M A G G I E 🦋 T A Y L O R

Maggie Taylor (born 1961 in Cleveland, Ohio) is an artist who works with digital images. She won the Santa Fe Center for Photography's Project Competition in 2004. Her work has been widely exhibited in the United States and Europe and is represented within the permanent collections of several galleries and museums.

Her work has evolved from black and white urban landscapes to personal and colorful narrative images. The early beginnings of her process consisted of setting up found objects and photographs to create collages that she would photograph in film. This was expensive and required extra consideration as one mistake could ruin the resulting images. She produces prints by taking digital photographs and scanning objects into a computer using a flatbed scanner, then layering and manipulating these images using Adobe Photoshop into a surrealistic montage. The flexibility of Photoshop technology allowed her to bypass these issues and shift her process to creating different layers that come together in a single image. The creative director of Adobe first asked Maggie Taylor's husband at the time, Jerry Uelsmann, to try using the program Photoshop. Uelsmann didn't like the program, but Taylor was intrigued by its abilities and started to experiment with it more. At first it was just a hobby to play around with photographs, but soon she was using it to create all her artwork.

In 1996 and 2001 she received State of Florida Individual Artist's Fellowships.

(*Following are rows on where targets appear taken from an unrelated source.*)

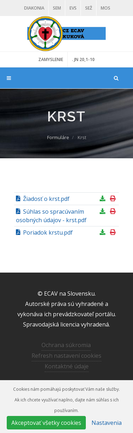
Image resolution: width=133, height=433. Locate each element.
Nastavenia (107, 423)
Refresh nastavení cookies (66, 356)
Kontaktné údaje (67, 366)
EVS (73, 8)
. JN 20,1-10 (83, 59)
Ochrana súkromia (66, 345)
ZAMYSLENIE (50, 59)
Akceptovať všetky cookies (46, 423)
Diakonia (34, 8)
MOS (105, 8)
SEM (57, 8)
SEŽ (88, 8)
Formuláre (58, 137)
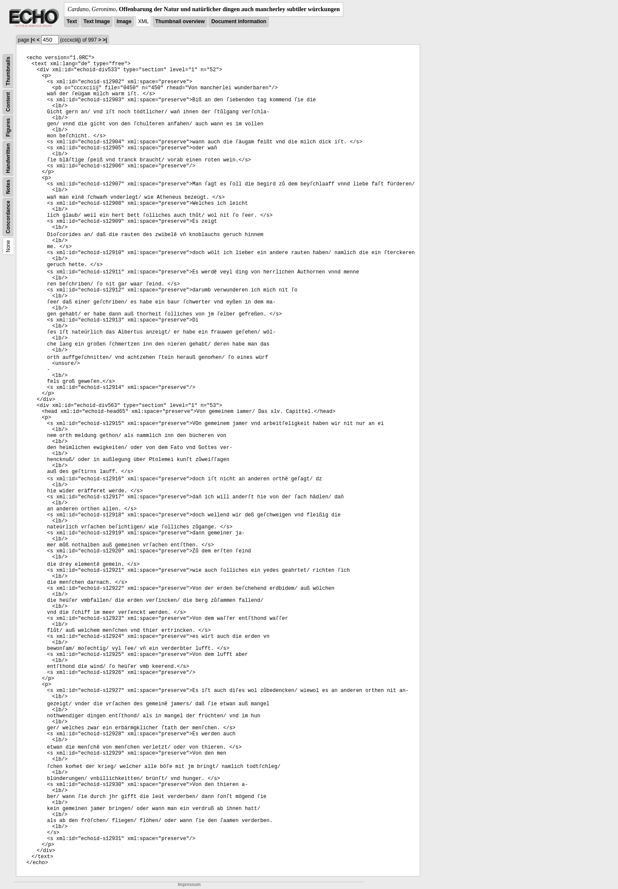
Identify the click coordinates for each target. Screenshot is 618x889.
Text (72, 21)
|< (33, 40)
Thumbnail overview (180, 21)
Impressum (189, 884)
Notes (8, 187)
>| (105, 40)
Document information (238, 21)
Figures (8, 127)
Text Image (96, 21)
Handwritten (8, 158)
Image (124, 21)
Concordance (8, 217)
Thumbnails (8, 71)
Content (8, 102)
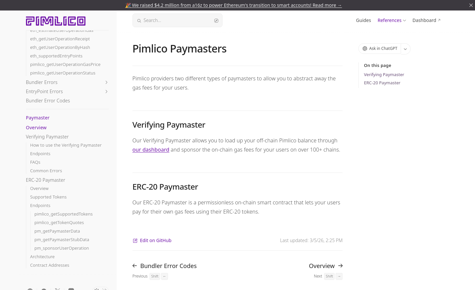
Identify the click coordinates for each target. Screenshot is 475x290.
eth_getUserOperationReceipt (60, 39)
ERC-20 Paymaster (45, 180)
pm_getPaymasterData (57, 231)
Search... (177, 20)
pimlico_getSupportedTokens (64, 214)
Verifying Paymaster (47, 137)
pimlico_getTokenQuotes (59, 222)
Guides (363, 20)
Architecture (42, 256)
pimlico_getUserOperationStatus (63, 73)
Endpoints (40, 153)
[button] (67, 82)
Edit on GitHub (152, 240)
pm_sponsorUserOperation (62, 248)
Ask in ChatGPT (380, 48)
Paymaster (38, 117)
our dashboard (150, 149)
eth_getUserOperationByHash (60, 47)
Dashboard (424, 20)
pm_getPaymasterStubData (62, 239)
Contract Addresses (49, 265)
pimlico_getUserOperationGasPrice (65, 64)
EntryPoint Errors (44, 91)
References (390, 20)
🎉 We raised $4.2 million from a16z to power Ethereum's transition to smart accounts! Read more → (233, 5)
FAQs (35, 162)
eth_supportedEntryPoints (56, 56)
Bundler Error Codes (48, 100)
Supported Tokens (48, 197)
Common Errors (46, 171)
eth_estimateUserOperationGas (61, 30)
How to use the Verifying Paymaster (66, 145)
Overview (36, 127)
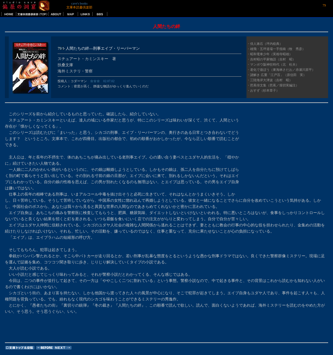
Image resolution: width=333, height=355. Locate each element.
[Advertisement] (287, 151)
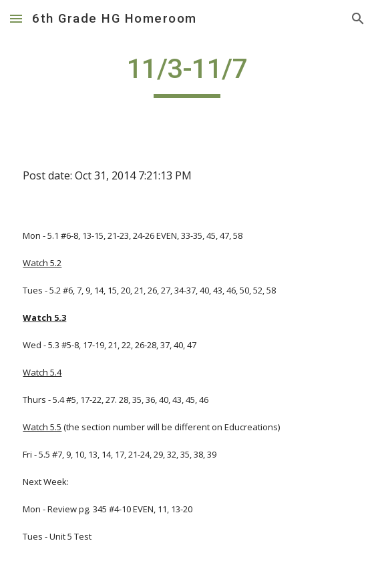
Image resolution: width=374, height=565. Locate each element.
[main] (186, 74)
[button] (16, 18)
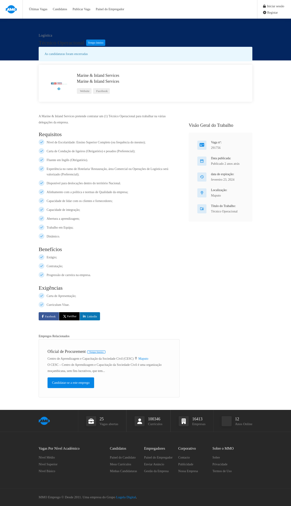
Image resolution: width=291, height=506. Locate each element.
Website (84, 91)
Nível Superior (48, 464)
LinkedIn (92, 316)
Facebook (101, 91)
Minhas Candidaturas (123, 471)
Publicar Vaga (81, 9)
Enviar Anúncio (154, 464)
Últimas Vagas (38, 9)
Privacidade (220, 464)
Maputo (143, 358)
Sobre (216, 457)
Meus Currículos (120, 464)
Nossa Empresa (188, 471)
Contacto (184, 457)
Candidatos (60, 9)
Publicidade (185, 464)
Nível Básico (47, 471)
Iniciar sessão (273, 6)
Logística (45, 35)
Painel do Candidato (123, 457)
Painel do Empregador (110, 9)
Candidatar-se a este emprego (71, 382)
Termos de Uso (222, 471)
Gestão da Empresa (156, 471)
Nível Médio (47, 457)
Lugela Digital (126, 497)
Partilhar (69, 316)
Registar (270, 12)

Taylor's artistic process is described as a scavenger hunt, starting with the search of the perfect vintage photograph as the base. Such photographs are tintypes, made with the creation of a direct positive on a thin sheet of metal, they cost her anywhere from $1 to $1000. Although her work recalls different older times, Taylor does not intend to pinpoint her work to a specific date or decade. She considers her work “digital originals” as they are created on her computer with a scanner and photos taken on her iPhone. After collecting objects, she creates her composites using Adobe Photoshop. Taylor describes her process as spontaneous and intuitive as she comes up with “images with resonance and… mysterious narrative content”. Her work is not defined by a single meaning but rather as a “visual riddle” or an “open-ended poem”. Each image is meant to tell a different story every time a different person looks at it. She says that often people think photography is autobiographical and her work is definitely a reflection of her life. Even though the dream like scenes that are whimsical and outlandish are hard to connect back to reality, she says there are parts of her life in her work but they're hard to decode. The photos used are mostly from the 17th century and she likes how they are anonymous so she can create her own backstories to each of them.

in 1995, Adobe's creative director Russell Brown was trying to convince Jerry Uelsmann, who is generally seen as creating the modern photomontage genre, to try out Photoshop for his work. He didn't like it. But Maggie (to whom he was married) did. She began creating her surrealist work with that tool, breaking ground help to create the modern "photoshopped" look.

Taylor attended Chatham Hall, Chatham, VA during high school and graduated in 1979. Taylor graduated from Yale University with a BA in philosophy Cum Laude in 1983. After taking photography classes at Yale, she decided to pursue an MFA in photography. She received her masters in 1987 from the University of Florida.

(The above is provided by en.wikipedia.org/wiki/Maggie_Taylor)

Her digital composites have been widely exhibited and have been collected by many museums including the following: The Center for Creative Photography, Tucson; The George Eastman House, Rochester; Harn Museum of Art, Gainesville; Harry Ransom Center, The University of Texas; The High Museum, Atlanta; Museum of Fine Arts, Houston; Ogden Museum of Southern Art, New Orleans; The Art Museum, Princeton University; The Cleveland Museum of Art, Cleveland; The Fogg Art Museum, Harvard University; The Nelson-Atkins Museum of Art, Kansas City; and The Santa Barbara Museum of Art, Santa Barbara.

Maggie Taylor's work is featured in Adobe Photoshop Master Class: Maggie Taylor's Landscape of Dreams, Peachpit Press, Berkeley, 2005; Solutions Beginning with A, Modernbook Editions, Palo Alto, 2007; Alice's Adventures in Wonderland by Lewis Carroll, Modernbook Editions, Palo Alto, 2008; Album, Edizioni Siz, Verona, Italy, 2009; No Ordinary Days, University Press of Florida, 2013 and Through the Looking-Glass, Moth house press, 2018.